[PROVIDED PASSAGE]
Having served in Operation Desert Shield and Desert Storm, and having received the combat action ribbon (see DD215) for the Gulf War, 38 U.S. Code § 1154(b) applies here in this case:
In the case of any veteran who engaged in combat with the enemy in active service with a military, naval, or air organization of the United States during a period of war, campaign, or expedition, the Secretary shall accept as sufficient proof of service-connection of any disease or injury alleged to have been incurred in or aggravated by such service satisfactory lay or other evidence of service incurrence or aggravation of such injury or disease, if consistent with the circumstances, conditions, or hardships of such service, notwithstanding the fact that there is no official record of such incurrence or aggravation in such service, and, to that end, shall resolve every reasonable doubt in favor of the veteran. Service-connection of such injury or disease may be rebutted by clear and convincing evidence to the contrary. The reasons for granting or denying service-connection in each case shall be recorded in full.
Neither Dr. Babeu, RO nor the DRO who denied my application applied 38 U.S. Code § 1154 (a) - Consideration to be accorded time, place, and circumstances of service (a)(1) Neither opine as to my duty stations or deployments.
(a (1) The Secretary shall include in the regulations pertaining to service-connection of disabilities (1) additional provisions in effect requiring that in each case where a veteran is seeking service-connection for any disability due consideration shall be given to the places, types, and circumstances of such veteran’s service as shown by such veteran’s service record, the official history of each organization in which such veteran served, such veteran’s medical records, and all pertinent medical and lay evidence, and (2) the provisions required by section 5 of the Veterans’ Dioxin and Radiation Exposure Compensation Standards Act (Public Law 98–542; 98 Stat. 2727)
[/PROVIDED PASSAGE]
[PROVIDED MATERIAL]
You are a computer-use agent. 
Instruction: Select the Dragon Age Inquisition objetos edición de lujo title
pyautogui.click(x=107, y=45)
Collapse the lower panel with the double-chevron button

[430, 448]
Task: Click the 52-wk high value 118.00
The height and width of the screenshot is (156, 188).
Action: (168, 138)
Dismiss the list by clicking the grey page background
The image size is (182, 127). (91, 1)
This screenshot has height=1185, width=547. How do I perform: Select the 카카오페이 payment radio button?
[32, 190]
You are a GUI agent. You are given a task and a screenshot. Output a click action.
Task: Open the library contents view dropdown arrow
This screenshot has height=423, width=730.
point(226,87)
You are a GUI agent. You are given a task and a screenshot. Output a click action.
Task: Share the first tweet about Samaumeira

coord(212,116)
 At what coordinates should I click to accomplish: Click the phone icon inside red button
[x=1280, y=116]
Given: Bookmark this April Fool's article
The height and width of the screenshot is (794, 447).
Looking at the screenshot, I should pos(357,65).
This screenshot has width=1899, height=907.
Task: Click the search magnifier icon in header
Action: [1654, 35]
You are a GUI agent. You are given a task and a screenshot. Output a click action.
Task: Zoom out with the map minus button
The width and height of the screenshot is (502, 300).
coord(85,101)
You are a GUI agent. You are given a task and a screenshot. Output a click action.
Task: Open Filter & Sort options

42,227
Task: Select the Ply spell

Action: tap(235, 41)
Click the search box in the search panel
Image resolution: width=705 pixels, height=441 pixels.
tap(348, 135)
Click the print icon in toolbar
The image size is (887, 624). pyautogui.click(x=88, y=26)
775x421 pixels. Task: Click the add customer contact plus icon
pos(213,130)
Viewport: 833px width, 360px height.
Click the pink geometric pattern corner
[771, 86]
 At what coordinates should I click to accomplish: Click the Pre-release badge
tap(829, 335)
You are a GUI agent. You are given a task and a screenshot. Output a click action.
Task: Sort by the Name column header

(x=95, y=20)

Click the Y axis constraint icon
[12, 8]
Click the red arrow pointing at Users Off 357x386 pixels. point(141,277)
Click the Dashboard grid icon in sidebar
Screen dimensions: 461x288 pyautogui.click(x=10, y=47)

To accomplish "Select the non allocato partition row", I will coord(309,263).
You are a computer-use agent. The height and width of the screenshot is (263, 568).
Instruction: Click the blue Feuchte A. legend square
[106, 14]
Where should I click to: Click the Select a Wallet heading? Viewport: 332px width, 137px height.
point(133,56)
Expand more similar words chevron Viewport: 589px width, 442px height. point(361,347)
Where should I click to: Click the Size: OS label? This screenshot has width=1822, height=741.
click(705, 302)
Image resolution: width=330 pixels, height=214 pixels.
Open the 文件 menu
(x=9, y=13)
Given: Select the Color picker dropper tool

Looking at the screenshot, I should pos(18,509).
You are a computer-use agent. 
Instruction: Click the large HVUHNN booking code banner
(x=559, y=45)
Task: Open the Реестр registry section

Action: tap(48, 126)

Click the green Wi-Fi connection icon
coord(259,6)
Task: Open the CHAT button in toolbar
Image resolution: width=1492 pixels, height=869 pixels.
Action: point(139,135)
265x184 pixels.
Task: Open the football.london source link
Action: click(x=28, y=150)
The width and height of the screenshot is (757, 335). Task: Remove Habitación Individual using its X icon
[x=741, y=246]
[/PROVIDED MATERIAL]
* _REQUIRED WORK_:
a – In the service-connection passage, what kind of evidence may rebut service-connection of an injury or disease under § 1154(b)?
b – Reproduce the stretch of the service-connection passage from "Neither Dr. Babeu, RO" through "98 Stat. 2727)".
The records come from a separate source.

* _REPLIES_:
a – Clear and convincing evidence to the contrary.

b –
Neither Dr. Babeu, RO nor the DRO who denied my application applied 38 U.S. Code § 1154 (a) - Consideration to be accorded time, place, and circumstances of service (a)(1) Neither opine as to my duty stations or deployments.
(a (1) The Secretary shall include in the regulations pertaining to service-connection of disabilities (1) additional provisions in effect requiring that in each case where a veteran is seeking service-connection for any disability due consideration shall be given to the places, types, and circumstances of such veteran’s service as shown by such veteran’s service record, the official history of each organization in which such veteran served, such veteran’s medical records, and all pertinent medical and lay evidence, and (2) the provisions required by section 5 of the Veterans’ Dioxin and Radiation Exposure Compensation Standards Act (Public Law 98–542; 98 Stat. 2727)